Cineuropa : Eight Postcards from Utopia s'intéresse au point d'intersection entre histoire, publicité et idéologie dans la Roumanie post-socialiste. Pourquoi avez-vous choisi de le faire à travers des publicités ?
Christian Ferencz-Flatz : Les publicités sont très importantes quand on envisage la période de transition qu'a traversé la Roumanie de la chute du régime Ceausescu à l’entrée du pays dans l’Union européenne. D'un côté, on voit une grande partie de ce qui s'est passé pendant cette période à travers les publicités, qui constituent de fait un matériel documentaire de plus la plus haute qualité – les pubs sont des lectrices très ferventes de l'esprit d'un temps, car pour fonctionner, elles doivent savoir où viser. Elles étaient très sensibles à ce qui se passait dans l’esprit des gens à l'époque. De l'autre côté, les publicités sont en fait des acteurs historiques de ce qui se passait alors.
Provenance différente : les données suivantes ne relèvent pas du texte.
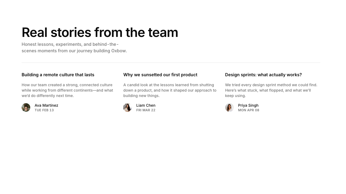Click Priya Singh's avatar photo
The height and width of the screenshot is (194, 346).
[x=229, y=108]

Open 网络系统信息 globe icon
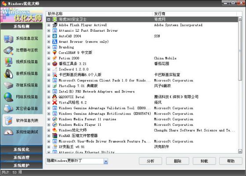(8, 97)
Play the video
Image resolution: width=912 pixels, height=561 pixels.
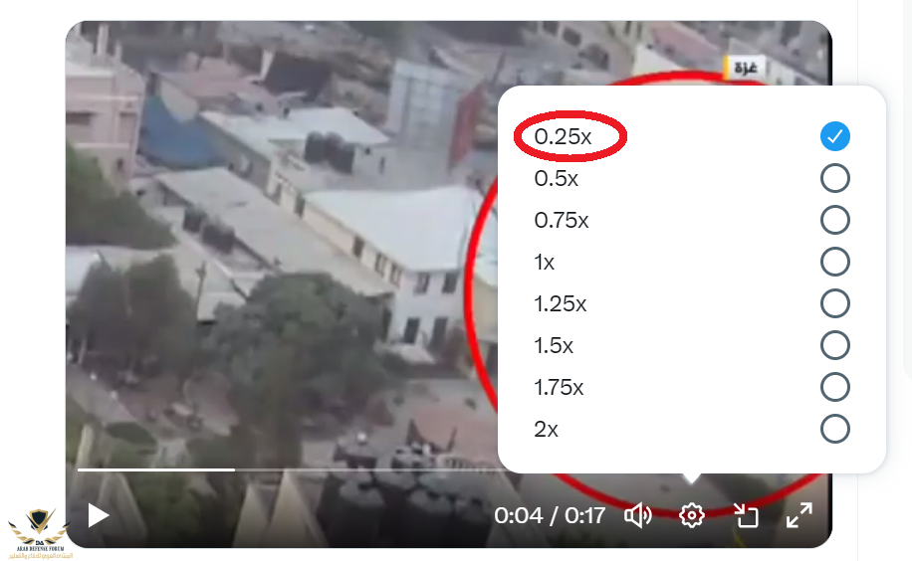coord(99,515)

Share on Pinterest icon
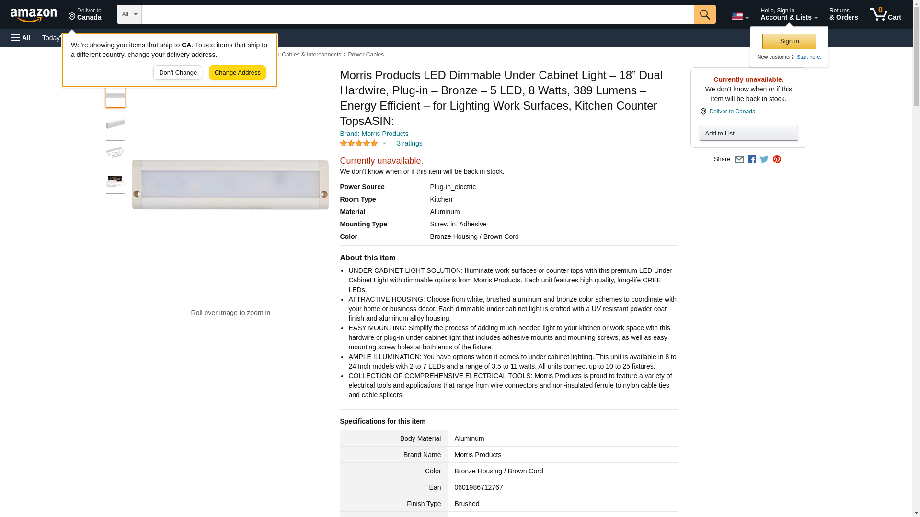click(777, 159)
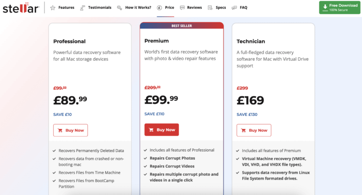Go to the How it Works? section
The height and width of the screenshot is (195, 362).
[138, 8]
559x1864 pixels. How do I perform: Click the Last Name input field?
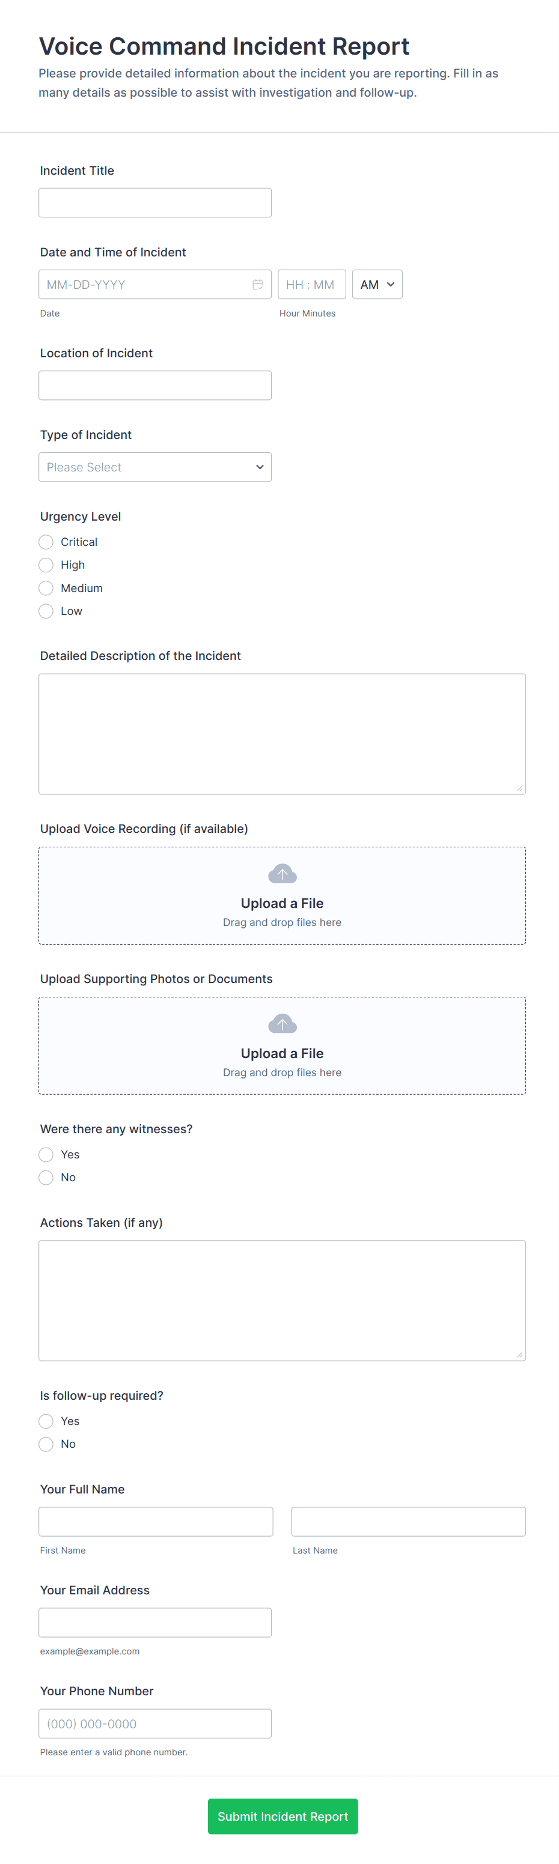[408, 1521]
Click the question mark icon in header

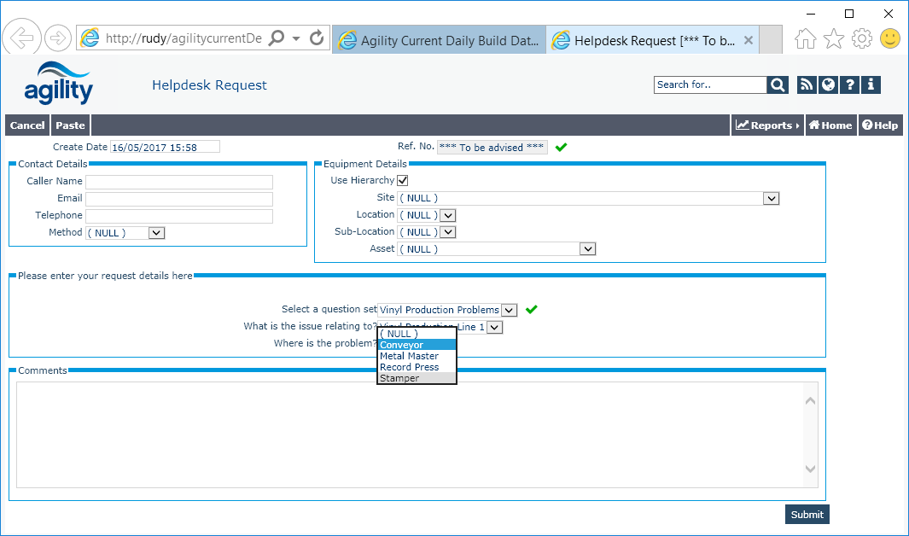coord(849,84)
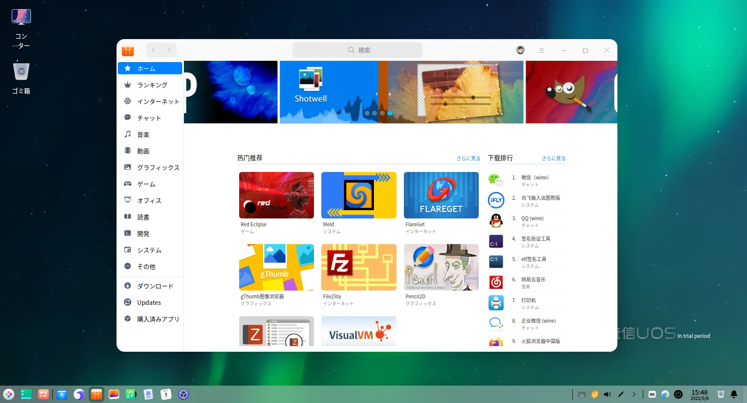Open the Updates section
The width and height of the screenshot is (747, 403).
tap(149, 303)
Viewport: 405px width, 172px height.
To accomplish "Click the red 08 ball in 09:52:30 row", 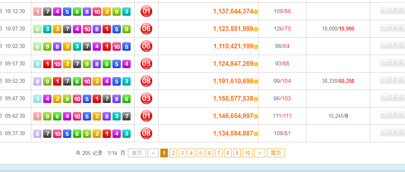I will tap(146, 81).
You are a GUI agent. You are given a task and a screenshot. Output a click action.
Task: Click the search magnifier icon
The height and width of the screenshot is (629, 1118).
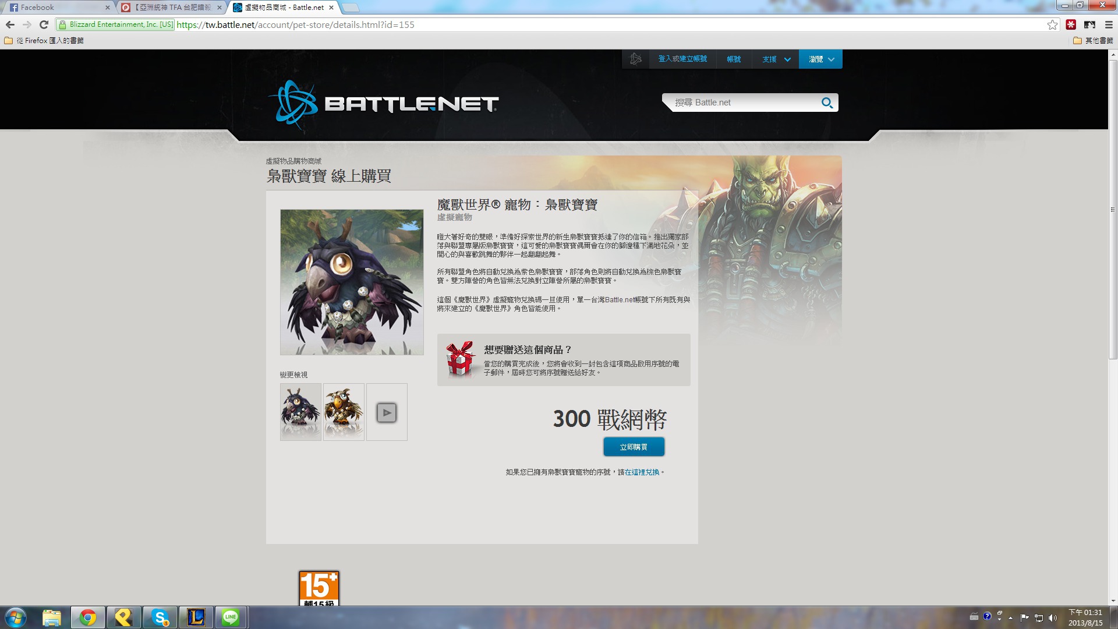827,103
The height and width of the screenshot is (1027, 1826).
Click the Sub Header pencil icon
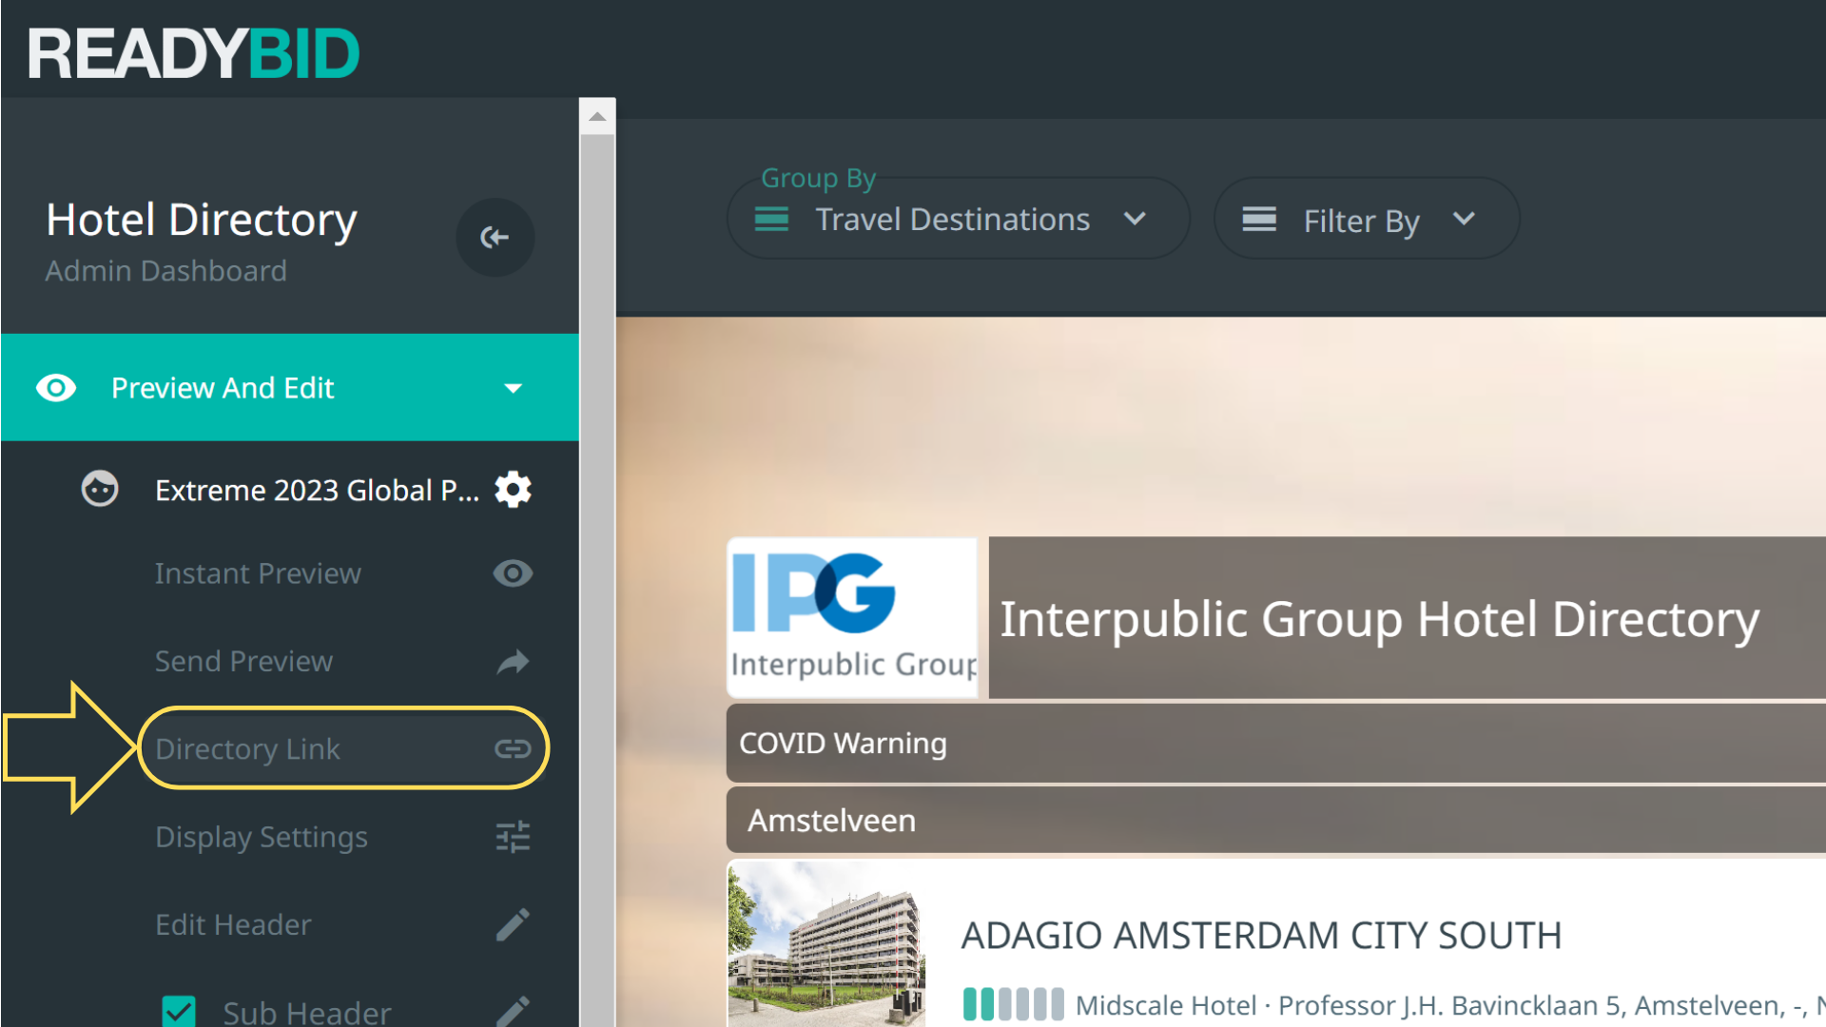click(513, 1010)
Elles ont vraiment transformé la société roumaine, de différentes manières, de sorte qu'utiliser ces matériels permet de retrouver un accès à certaines de ces énergies émotionnelles.
Radu Jude : Pour moi, le point de départ était la question d'André Bazin : "Qu’est-ce que le cinéma ?". Nous venons de converser avec de jeunes réalisateurs et critiques, et l’un deux m’a demandé : "Pourquoi faites-vous des films avec des images qui n’ont pas initialement été faites pour le cinéma ?". Je pense que c’est très important d’enrichir le cinéma, de l'élargir. Le cinéma peut intégrer toutes sortes de choses et rester du cinéma. C’était l'idée, ici : recadrer ces images à travers le montage et à travers un regard particulier. Les titres des chapitres sont également très importants parce qu'ils fournissent un prisme à travers lequel on peut voir ces images sous un jour nouveau.
Voir autant de clips juxtaposés fait l'effet d'une hyperbole du capitalisme. Était-ce intentionnel ?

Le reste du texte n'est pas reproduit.